Veda Ega Pratama sempat memimpin Moto3 Belanda 2026 sebelum mengalami high side di Assen dan gagal finis. (Pinterest)
Veda Ega Pratama sempat memimpin Moto3 Belanda 2026 sebelum mengalami high side di Assen dan gagal finis. (Pinterest)

Trenggalek Njenggelek - Veda Ega Pratama Tampil Gemilang di Moto3 Belanda 2026, Sempat Pimpin Balapan Sebelum High Side di Assen

Pembalap muda Indonesia Veda Ega Pratama kembali menunjukkan potensinya di ajang Moto3 musim 2026. Meski gagal menyelesaikan balapan akibat kecelakaan, rider Honda Team Asia itu sukses mencuri perhatian setelah sempat memimpin jalannya Moto3 Belanda di TT Circuit Assen.

Penampilan Veda menjadi salah satu sorotan utama sepanjang balapan.

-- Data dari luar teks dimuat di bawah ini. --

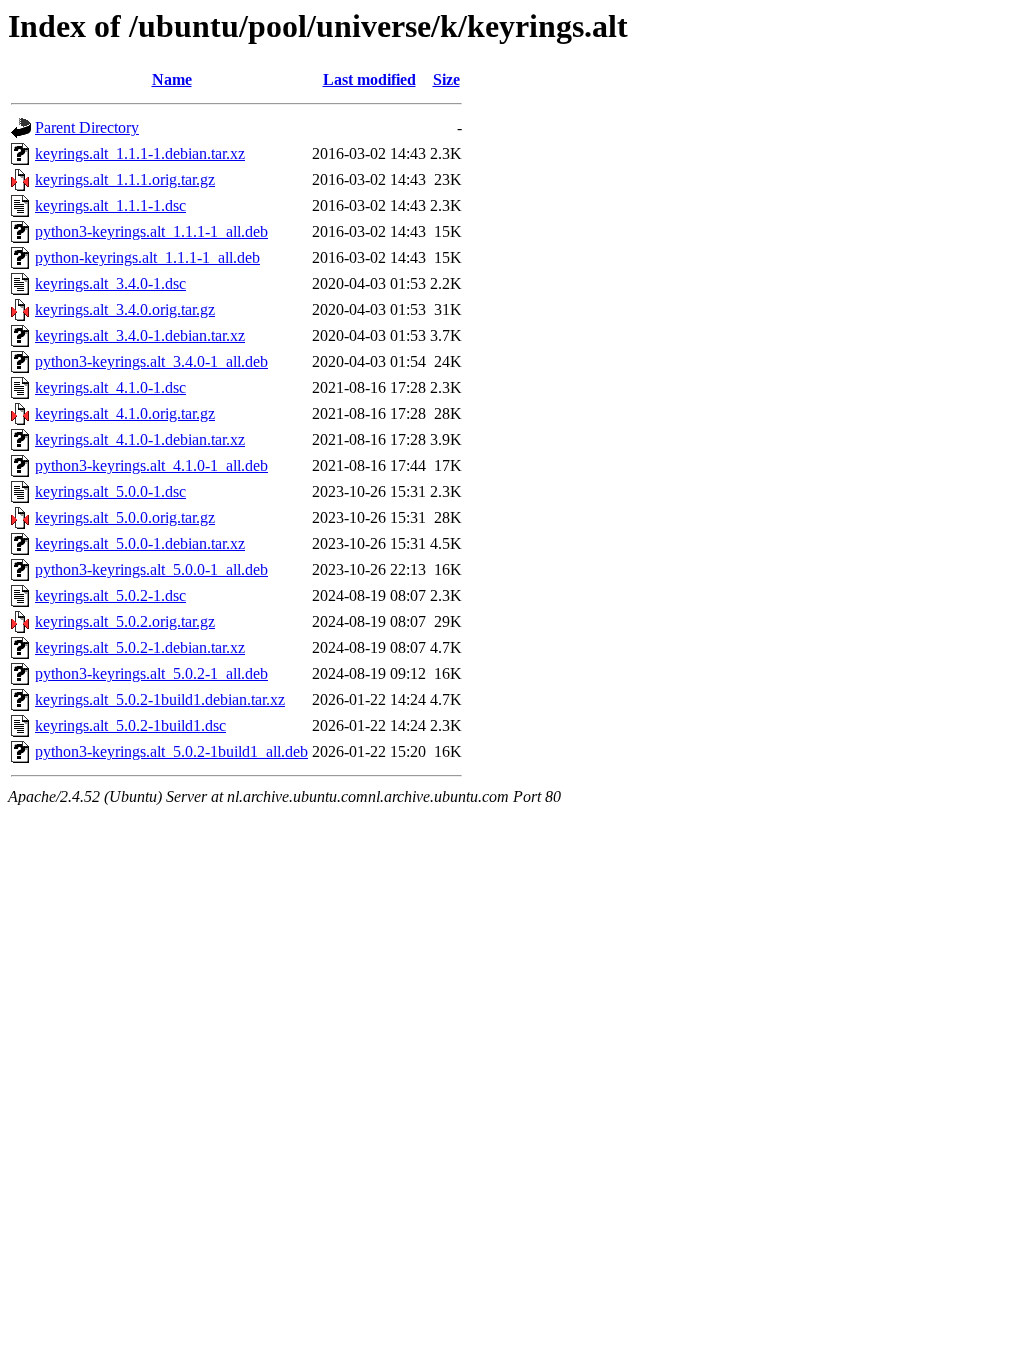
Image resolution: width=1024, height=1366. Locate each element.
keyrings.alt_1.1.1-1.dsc (110, 205)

Berbekal start dari posisi ketujuh, pembalap asal Wonosari, Gunungkidul, Yogyakarta tersebut tampil percaya diri dan mampu bersaing dengan para pembalap yang lebih berpengalaman.

Meski hasil akhirnya kurang memuaskan, aksi Veda membuktikan bahwa dirinya memiliki kemampuan untuk bertarung memperebutkan podium bahkan kemenangan pada ajang Moto3.

Baca Juga: Rekomendasi HP Realme Rp3-4 Jutaan Terbaik 2026, Ini 10 Pilihan Paling Worth It untuk Gaming dan Fotografi

Start Meyakinkan dari Baris Ketiga

Veda memulai balapan dari posisi ketujuh setelah tampil kompetitif sepanjang sesi kualifikasi. Catatan waktu 1 menit 40,690 detik menempatkannya di baris ketiga bersama para pembalap terbaik lainnya.

Begitu balapan dimulai, Veda langsung tampil agresif. Ia perlahan memperbaiki posisi hingga berhasil masuk tiga besar hanya dalam dua putaran pertama.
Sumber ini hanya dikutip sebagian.